● Records for this exercise:

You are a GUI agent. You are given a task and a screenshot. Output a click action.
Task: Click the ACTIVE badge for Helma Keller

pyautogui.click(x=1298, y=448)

--

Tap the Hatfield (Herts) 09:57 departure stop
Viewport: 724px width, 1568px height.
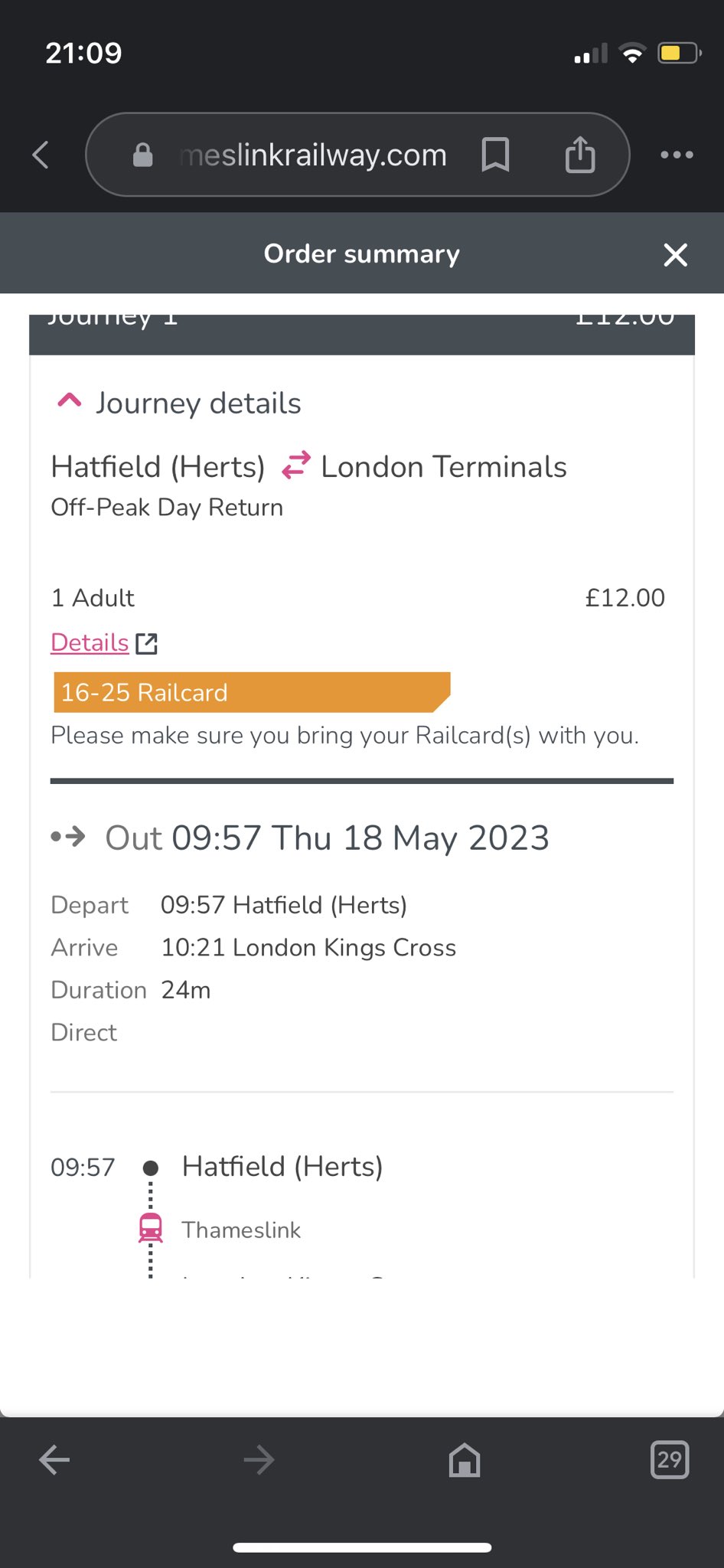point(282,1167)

● To do:
Rewrite every line between the lines holding "You are a GUI" and "pyautogui.click(x=1298, y=448)", inclusive, keeping the requests unchanged and offsetting each coordinate in the answers by 101.

● Response below:
You are a GUI agent. You are given a task and a screenshot. Output a click action.
Task: Click the ACTIVE badge for Helma Keller

pyautogui.click(x=1399, y=549)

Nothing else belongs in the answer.